Dow has already embarked on a few recycled plastic projects, previously tapped for recycled plastic roads in Depok City, Indonesia, in 2017; and a collaboration with India’s KK Plastic Waste Management, Rudra Environmental Solutions and two local governments to implement plastic-roads in the cities of Pune and Bangalore. A recent project is a collaboration with Thailand’s Siam Cement Group to improve asphalt roads with plastic in Thailand.

Raising the roof with recycled materials

Not surprisingly, the advantages of plastics, such as durability, tensile strength, cost-effectiveness and flexibility, even in recycled form, are still inherent when applied to construction. So, recycled plastics as roof? Why not!

Kraft Heinz, a US-based multinational food company, has shown the viability of recycled plastic roofing with its new project.

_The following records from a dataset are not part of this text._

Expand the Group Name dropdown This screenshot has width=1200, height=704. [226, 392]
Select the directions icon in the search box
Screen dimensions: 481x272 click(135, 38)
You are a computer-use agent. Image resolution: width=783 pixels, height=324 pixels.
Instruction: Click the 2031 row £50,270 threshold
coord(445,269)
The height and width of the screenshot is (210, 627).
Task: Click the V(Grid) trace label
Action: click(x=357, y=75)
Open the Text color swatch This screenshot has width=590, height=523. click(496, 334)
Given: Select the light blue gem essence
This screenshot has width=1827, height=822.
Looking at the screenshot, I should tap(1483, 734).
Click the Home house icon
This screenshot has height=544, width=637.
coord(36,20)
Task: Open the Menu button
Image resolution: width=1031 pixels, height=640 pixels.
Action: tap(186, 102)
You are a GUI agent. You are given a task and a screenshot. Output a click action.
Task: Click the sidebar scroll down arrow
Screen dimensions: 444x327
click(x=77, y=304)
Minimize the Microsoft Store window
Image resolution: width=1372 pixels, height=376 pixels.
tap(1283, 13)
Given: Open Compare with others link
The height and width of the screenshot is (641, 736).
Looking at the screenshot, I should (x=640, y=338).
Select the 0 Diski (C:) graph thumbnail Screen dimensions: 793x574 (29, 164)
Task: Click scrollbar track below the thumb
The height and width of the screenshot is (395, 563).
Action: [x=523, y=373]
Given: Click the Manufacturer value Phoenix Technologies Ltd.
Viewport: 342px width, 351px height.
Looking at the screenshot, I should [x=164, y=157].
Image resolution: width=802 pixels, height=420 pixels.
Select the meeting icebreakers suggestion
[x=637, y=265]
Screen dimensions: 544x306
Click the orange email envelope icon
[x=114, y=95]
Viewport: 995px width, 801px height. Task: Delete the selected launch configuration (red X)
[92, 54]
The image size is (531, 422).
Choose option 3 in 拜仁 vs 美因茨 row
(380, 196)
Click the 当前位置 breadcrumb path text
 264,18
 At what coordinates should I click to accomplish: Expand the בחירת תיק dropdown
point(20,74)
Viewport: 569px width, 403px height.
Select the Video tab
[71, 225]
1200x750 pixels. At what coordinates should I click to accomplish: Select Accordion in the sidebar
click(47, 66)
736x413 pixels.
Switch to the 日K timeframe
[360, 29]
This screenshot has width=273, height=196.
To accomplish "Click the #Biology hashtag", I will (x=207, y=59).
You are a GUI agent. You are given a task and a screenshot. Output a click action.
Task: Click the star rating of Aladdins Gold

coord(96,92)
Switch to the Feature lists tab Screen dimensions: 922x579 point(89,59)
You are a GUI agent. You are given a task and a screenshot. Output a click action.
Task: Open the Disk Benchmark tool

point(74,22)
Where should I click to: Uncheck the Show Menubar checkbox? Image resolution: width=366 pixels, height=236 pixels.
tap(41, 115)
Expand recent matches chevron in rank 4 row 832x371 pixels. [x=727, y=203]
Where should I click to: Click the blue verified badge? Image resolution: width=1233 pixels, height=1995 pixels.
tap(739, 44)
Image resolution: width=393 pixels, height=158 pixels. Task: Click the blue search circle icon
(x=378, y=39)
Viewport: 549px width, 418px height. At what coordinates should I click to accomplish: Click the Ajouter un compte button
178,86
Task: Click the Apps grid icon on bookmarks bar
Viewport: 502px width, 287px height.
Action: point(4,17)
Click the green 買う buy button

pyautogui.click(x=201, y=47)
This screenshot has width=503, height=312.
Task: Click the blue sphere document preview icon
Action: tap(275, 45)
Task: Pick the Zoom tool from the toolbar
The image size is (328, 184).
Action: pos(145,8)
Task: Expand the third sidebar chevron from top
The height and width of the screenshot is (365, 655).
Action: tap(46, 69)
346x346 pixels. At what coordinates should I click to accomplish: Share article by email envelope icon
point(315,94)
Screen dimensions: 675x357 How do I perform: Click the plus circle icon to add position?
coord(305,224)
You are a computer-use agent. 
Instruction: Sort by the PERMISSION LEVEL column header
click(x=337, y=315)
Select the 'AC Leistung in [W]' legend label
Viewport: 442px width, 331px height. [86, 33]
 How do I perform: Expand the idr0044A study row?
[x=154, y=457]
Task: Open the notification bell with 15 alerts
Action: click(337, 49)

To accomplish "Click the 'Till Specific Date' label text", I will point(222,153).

The company’s pilot project demonstrates the use of roof board made from recycled flexible packaging, which Kraft Heinz uses across its product portfolio.

The test was made possible by the company’s participation in Materials Recovery For the Future (MRFF), a non-profit organisation that lays the groundwork for the future of recycling flexible plastic packaging. The project installed roofing material made from post-consumer flexible plastic in two Kraft Heinz manufacturing plants in Beaver Dam, Wisconsin, and in Holland, Michigan. The recycled roofing materials, which were installed in late 2020, comprised 4’ X 8’ boards. Each board has 94% postconsumer recycled plastic and fibre.

According to Kraft Heinz, the pilot project will be monitored and compared with standard building materials. It added that it will consider standardising use of this recycled material in the future, if the recycled materials will show to perform as well or better than standard building materials.

Similarly, GAF, North America’s largest roofing and waterproofing manufacturer, has unveiled a new patented shingle recycling process that has successfully produced the industry’s first asphalt roofing shingles containing recycled material from post-consumer and post-manufacture waste shingles.

GAF said that the new shingle recycling process reduces the amount of raw materials required to make new shingles without compromising product quality or performance. During its successful tests, over 90% of the waste shingle material, by weight, was recovered and to be reused in the manufacture of new shingles. GAF also demonstrated its ability to manufacture new shingles containing up to 15% recycled material that were UL-certified for their safety and effectiveness. The new shingle recycling process is covered by three US patents.

GAF is investing more than US$100 million to bring the recycling process to commercial scale, including the development of a pilot operation in 2021 that will enable additional R&D on the process.

According to GAF, the technology ushers in a future where homeowners are able to replace roofing with high-quality and affordable shingles made with recycled asphalt.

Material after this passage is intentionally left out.